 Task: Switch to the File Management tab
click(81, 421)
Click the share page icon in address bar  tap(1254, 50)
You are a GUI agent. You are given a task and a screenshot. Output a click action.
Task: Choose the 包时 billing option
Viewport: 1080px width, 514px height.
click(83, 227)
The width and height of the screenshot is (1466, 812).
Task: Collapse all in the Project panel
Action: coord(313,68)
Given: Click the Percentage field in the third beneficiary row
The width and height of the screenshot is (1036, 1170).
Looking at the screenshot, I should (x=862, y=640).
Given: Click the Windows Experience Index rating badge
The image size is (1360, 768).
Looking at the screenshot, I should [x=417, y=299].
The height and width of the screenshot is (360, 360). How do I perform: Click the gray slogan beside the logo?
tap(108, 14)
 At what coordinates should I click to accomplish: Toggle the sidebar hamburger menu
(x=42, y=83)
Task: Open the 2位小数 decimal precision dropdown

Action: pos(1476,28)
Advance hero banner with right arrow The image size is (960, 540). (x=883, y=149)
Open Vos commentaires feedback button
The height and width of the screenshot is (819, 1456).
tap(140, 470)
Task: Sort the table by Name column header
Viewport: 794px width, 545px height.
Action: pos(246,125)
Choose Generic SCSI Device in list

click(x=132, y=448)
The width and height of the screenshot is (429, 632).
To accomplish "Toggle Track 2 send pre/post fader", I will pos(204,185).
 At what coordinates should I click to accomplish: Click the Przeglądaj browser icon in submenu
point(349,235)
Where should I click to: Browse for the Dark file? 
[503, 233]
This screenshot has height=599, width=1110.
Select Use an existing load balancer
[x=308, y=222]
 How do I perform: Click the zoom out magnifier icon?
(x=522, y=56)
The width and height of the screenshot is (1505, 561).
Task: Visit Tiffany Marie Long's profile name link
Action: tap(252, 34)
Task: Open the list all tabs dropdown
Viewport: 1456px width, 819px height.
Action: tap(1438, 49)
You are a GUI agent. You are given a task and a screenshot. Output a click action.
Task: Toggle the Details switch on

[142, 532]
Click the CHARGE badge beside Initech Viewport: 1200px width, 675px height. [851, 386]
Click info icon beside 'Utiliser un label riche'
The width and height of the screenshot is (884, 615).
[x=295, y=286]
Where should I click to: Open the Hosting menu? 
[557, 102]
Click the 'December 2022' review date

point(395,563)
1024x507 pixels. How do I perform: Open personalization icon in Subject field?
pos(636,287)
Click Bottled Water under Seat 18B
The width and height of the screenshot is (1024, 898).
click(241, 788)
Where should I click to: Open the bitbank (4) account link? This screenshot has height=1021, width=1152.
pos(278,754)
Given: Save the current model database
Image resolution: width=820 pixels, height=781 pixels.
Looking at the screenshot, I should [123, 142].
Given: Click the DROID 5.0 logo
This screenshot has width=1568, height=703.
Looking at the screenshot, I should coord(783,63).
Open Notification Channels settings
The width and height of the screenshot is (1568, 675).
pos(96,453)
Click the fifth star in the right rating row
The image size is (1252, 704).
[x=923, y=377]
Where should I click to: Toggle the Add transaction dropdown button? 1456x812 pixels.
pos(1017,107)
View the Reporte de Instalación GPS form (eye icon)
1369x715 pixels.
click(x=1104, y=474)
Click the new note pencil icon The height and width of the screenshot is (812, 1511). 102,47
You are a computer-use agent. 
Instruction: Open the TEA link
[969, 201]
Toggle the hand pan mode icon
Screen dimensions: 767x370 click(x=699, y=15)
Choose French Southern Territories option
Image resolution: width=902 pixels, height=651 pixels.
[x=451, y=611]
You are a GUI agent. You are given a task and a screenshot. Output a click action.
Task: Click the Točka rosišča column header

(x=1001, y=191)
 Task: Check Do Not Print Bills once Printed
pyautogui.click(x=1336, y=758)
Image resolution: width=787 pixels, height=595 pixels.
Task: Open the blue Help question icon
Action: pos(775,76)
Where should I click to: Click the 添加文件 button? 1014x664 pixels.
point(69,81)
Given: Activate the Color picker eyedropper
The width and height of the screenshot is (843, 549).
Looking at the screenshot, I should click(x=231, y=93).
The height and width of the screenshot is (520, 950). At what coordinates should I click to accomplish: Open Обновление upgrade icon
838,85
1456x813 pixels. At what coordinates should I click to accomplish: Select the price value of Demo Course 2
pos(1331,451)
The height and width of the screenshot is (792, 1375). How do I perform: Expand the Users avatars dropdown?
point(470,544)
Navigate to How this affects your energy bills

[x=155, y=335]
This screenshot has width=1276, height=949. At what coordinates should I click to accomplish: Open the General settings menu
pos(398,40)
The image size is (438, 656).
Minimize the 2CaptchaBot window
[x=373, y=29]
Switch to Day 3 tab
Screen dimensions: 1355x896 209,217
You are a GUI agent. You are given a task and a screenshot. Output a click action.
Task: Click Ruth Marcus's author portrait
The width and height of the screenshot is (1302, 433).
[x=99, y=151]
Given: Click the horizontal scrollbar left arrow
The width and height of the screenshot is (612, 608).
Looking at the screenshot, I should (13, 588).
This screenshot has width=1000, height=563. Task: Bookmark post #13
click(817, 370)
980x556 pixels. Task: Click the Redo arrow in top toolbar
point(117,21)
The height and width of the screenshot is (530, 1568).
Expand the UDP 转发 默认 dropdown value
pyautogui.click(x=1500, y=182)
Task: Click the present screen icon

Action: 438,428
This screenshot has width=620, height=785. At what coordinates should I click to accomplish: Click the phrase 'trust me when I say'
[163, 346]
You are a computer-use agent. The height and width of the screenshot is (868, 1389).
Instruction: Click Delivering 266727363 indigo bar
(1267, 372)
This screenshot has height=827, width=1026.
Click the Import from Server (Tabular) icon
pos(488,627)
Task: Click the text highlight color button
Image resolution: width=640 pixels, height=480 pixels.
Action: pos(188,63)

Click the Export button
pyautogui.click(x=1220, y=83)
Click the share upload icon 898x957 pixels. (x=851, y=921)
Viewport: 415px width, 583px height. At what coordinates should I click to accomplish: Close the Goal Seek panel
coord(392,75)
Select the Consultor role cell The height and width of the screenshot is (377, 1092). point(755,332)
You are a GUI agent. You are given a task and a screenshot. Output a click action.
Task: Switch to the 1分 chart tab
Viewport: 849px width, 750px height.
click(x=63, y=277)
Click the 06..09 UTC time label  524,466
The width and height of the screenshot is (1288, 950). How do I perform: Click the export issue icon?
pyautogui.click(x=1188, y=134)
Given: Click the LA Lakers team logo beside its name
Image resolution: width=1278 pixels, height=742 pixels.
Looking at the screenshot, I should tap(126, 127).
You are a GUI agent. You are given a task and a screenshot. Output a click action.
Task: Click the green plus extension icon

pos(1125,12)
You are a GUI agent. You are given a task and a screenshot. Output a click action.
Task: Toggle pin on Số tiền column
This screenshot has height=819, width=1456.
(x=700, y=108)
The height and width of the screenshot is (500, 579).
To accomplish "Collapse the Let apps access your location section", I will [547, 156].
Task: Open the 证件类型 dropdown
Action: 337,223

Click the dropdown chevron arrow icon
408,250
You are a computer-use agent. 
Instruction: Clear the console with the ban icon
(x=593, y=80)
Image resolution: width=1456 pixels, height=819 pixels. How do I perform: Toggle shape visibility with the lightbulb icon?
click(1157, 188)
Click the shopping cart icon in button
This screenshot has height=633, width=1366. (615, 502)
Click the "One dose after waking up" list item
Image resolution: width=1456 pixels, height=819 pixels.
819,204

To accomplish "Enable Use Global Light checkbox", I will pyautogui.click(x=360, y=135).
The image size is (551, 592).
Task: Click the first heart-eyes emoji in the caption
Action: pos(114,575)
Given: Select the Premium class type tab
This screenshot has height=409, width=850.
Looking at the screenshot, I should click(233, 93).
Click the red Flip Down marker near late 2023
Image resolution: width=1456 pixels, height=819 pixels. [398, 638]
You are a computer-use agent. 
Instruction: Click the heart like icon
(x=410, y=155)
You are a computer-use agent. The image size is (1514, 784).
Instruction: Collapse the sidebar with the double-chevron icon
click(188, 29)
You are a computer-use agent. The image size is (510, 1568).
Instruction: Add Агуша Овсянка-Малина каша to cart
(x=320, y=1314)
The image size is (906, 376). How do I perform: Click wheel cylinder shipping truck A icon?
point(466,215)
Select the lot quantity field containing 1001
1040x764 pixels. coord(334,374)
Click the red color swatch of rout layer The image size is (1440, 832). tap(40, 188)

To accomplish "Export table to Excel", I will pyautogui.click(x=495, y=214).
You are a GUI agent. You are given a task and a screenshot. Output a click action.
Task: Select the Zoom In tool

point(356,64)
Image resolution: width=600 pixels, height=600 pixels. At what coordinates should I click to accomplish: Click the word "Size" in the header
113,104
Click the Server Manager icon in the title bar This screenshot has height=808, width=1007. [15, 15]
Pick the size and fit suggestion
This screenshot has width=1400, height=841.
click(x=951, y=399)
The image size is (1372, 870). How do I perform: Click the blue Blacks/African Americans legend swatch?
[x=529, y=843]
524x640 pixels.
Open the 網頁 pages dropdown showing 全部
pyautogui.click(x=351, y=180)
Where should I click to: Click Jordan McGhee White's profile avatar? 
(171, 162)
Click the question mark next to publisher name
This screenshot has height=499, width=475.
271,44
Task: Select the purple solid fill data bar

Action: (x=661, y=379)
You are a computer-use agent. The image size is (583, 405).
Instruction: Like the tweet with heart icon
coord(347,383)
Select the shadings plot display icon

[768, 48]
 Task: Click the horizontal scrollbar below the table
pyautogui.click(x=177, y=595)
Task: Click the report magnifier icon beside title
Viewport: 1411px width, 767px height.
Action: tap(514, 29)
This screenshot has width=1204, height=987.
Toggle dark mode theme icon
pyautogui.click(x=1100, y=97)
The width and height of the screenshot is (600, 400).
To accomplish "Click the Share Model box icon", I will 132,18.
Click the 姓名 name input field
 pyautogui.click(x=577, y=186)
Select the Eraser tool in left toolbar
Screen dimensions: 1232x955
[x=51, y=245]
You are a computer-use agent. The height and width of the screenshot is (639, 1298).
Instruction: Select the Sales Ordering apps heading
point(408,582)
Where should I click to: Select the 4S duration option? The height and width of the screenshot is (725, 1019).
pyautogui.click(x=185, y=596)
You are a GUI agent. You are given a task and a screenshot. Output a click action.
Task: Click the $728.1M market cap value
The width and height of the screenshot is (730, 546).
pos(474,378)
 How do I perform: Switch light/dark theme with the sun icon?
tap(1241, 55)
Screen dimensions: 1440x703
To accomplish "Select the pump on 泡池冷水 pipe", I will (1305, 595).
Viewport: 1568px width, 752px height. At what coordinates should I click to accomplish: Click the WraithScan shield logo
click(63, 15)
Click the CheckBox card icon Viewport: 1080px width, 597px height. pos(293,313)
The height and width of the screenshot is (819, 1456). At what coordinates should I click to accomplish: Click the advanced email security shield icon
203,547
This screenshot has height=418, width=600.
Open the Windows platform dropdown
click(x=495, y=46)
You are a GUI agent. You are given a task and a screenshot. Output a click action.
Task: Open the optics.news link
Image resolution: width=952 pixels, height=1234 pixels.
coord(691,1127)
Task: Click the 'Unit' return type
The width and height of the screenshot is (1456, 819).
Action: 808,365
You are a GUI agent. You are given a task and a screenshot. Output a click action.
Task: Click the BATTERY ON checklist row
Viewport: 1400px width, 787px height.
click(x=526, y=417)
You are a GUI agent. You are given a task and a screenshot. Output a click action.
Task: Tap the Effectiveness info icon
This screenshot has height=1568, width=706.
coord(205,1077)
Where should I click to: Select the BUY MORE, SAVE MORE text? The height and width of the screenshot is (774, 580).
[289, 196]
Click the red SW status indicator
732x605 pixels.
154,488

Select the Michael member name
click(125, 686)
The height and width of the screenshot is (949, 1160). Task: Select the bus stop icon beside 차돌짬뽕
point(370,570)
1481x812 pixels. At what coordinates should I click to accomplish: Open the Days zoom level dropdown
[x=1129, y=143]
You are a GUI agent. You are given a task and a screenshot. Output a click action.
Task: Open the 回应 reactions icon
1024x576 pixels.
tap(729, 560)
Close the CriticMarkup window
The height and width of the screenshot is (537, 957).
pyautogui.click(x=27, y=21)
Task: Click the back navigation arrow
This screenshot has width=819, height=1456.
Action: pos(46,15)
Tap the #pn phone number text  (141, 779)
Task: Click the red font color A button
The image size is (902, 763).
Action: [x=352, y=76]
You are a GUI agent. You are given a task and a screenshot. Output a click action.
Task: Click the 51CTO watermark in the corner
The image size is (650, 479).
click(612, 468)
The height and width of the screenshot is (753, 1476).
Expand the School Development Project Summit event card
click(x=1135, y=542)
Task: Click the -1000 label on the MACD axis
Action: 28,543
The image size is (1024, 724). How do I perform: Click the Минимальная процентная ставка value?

(WHAT IS BEING ASKED): Please transcribe, character for character, the part of the listing above that runs from its first line through the line containing "Action: coord(313,68)", including both of those lines.

(OUTPUT BELOW):
 Task: Switch to the File Management tab
click(81, 421)
Click the share page icon in address bar  tap(1254, 50)
You are a GUI agent. You are given a task and a screenshot. Output a click action.
Task: Choose the 包时 billing option
Viewport: 1080px width, 514px height.
click(83, 227)
The width and height of the screenshot is (1466, 812).
Task: Collapse all in the Project panel
Action: coord(313,68)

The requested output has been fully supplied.